### [EXERCISE DIRECTIONS]
Count the lines in the entries below that include the word "field". Give nothing but the number.
######
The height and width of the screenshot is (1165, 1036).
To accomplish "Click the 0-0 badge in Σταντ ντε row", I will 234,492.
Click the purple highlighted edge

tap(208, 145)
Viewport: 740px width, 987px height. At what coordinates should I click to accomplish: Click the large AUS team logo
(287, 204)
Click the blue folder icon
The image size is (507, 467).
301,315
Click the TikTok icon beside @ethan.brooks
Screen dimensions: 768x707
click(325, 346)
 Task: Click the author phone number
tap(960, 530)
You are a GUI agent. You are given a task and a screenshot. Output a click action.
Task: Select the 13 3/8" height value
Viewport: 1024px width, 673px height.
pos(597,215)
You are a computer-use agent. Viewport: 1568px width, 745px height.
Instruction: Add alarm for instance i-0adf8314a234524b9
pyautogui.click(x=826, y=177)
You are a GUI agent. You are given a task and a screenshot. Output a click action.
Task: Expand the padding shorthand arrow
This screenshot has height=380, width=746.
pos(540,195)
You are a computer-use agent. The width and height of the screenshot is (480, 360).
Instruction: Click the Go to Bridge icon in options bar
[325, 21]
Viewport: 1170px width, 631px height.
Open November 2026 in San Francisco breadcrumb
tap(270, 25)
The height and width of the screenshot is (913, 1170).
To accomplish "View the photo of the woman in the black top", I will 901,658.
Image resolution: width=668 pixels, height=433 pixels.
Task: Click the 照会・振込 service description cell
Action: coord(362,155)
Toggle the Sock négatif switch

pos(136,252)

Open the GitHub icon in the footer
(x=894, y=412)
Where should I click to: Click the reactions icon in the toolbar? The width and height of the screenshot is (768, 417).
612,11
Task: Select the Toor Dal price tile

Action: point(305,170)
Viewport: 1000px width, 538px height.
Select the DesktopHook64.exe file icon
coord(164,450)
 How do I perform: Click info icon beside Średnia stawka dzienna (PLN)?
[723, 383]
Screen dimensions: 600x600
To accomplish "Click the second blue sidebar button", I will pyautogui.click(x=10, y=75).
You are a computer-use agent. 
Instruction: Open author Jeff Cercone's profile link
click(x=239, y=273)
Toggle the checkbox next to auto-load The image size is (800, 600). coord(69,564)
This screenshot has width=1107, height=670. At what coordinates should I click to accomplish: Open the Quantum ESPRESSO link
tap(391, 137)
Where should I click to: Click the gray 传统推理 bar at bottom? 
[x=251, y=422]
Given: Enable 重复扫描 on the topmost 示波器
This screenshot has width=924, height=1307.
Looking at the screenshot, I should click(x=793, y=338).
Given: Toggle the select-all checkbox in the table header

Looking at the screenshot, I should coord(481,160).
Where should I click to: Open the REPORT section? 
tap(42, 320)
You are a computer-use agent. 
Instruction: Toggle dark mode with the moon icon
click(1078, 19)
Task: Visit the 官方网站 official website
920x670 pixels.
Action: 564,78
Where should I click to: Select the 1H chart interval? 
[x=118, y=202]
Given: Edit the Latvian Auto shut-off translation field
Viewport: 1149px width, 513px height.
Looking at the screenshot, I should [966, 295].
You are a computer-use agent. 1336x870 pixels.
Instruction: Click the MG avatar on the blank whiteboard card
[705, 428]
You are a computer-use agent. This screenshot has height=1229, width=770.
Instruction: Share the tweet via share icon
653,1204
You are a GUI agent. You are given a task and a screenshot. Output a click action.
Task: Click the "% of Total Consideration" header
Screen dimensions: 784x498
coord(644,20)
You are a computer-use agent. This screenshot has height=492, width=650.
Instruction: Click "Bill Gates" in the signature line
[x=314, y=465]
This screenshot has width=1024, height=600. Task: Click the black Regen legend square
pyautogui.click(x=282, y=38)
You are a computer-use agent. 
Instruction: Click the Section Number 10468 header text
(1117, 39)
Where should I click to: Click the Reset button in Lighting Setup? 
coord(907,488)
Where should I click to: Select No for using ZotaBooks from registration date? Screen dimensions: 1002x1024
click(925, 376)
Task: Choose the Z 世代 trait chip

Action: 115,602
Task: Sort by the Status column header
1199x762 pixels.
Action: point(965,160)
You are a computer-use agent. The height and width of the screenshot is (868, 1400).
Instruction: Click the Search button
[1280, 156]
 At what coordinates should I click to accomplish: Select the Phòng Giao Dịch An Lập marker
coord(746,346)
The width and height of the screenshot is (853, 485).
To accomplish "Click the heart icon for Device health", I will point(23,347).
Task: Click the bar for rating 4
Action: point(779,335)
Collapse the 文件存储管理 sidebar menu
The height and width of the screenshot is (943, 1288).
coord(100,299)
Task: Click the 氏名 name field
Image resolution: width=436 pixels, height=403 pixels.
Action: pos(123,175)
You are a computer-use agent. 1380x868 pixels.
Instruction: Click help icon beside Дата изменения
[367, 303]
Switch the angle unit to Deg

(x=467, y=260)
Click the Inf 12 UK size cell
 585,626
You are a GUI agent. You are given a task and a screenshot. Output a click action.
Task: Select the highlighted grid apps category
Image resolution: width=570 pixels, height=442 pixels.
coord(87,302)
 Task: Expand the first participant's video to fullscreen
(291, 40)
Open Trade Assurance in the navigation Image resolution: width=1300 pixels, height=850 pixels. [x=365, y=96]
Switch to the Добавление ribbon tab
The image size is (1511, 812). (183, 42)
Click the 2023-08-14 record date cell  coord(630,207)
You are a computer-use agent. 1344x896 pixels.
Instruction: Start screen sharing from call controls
######
### [RESPONSE]
2